Der Bundesgerichtshof hat die Beschwerde des Generalbundesanwalts zurückgewiesen und damit den Beschluss des Oberlandesgerichts Dresden bestätigt: Lina E. kommt vorzeitig frei. Die verurteilte Linksextremistin muss den Strafrest nicht mehr im Gefängnis verbüßen, sondern erhält Bewährung. Zwei Drittel der Strafe gelten unter Anrechnung der Untersuchungshaft als erledigt. Das psychologische Gutachten liefert die juristische Formel dazu: günstige Prognose, ordentliche Führung, tragfähige Zukunftsperspektive, glaubhafte Abkehr von früherer Gewaltbereitschaft. So klingt ein Staat, der den Hammer weglegt, sobald der Täter versichert, ihn künftig lieber im Werkzeugkasten zu lassen.

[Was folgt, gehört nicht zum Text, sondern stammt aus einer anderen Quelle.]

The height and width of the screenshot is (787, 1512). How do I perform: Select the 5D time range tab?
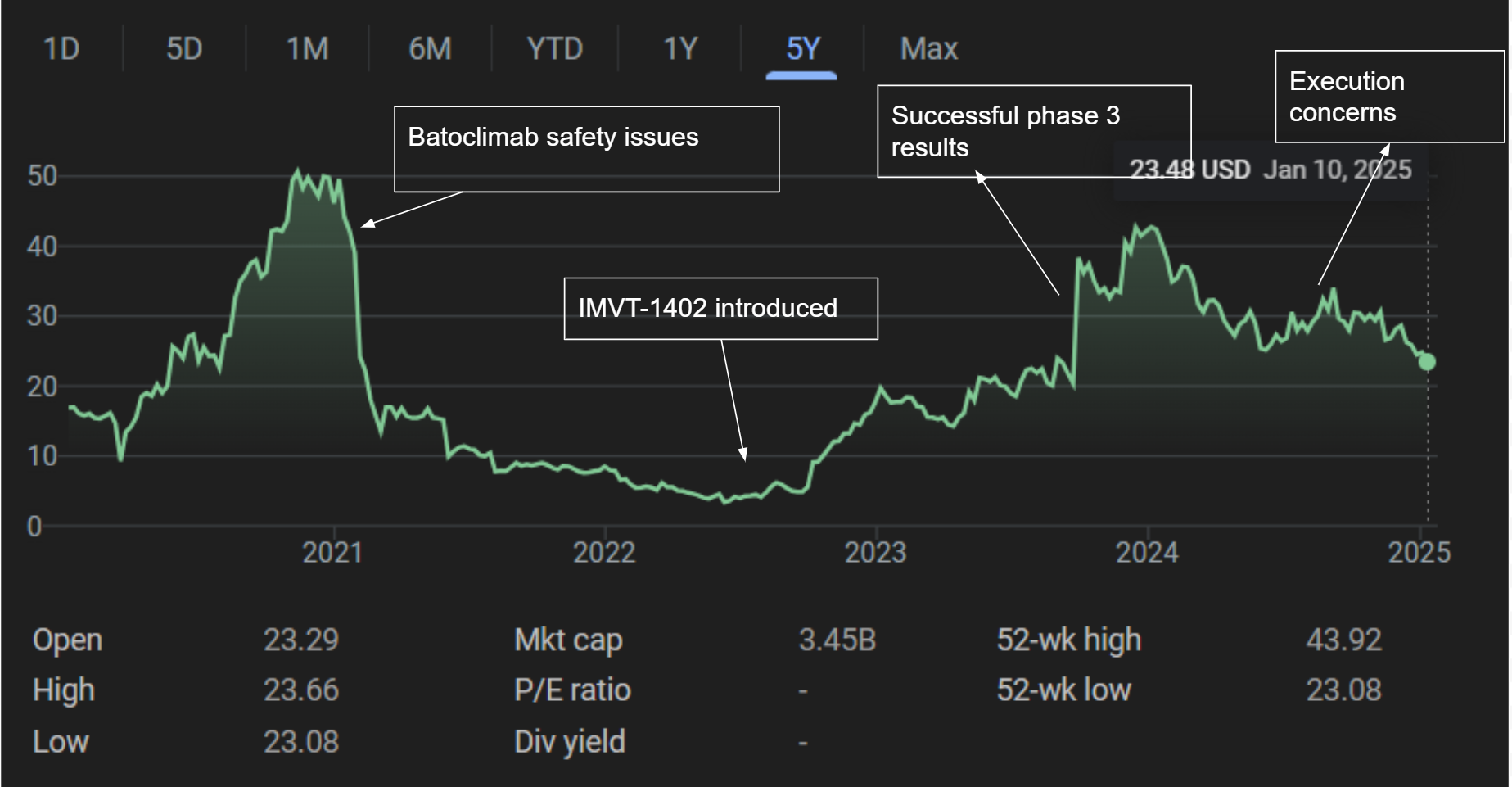(184, 48)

Das Urteil gegen Lina E. lautete auf fünf Jahre und drei Monate. Es ging um gefährliche Körperverletzung und Mitgliedschaft in einer kriminellen Vereinigung. Die Gruppe griff Personen aus der rechten Szene oder solche, die sie dafür hielt, gezielt an. Schlagwerkzeuge gehörten zum Programm. Opfer wurden teils sehr schwer verletzt. Der Bundesgerichtshof hatte die Verurteilung im März 2025 im Kern bestätigt; an der Gesamtstrafe änderte sich nichts. Nun endet die Sache für Lina E. mit dem Signal: Wer ideologisch links zuschlägt, kann auf Milde hoffen, wenn nur ein wenig Zeit vergangen ist.
Der Fall war von Anfang an kein gewöhnliches Strafverfahren. Schon die Anklage beschrieb eine militante linksextremistische Vereinigung, deren Mitglieder den demokratischen Rechtsstaat, die Meinungsfreiheit und das staatliche Gewaltmonopol ablehnten. Die Bundesanwaltschaft sprach von gezielt vorbereiteten Angriffen, von ausgespähten Opfern, von überregionaler Vernetzung. Auch damals war die eigentliche Zumutung bereits sichtbar: Die Opfer verschwanden hinter der politischen Selbstrechtfertigung der Täter.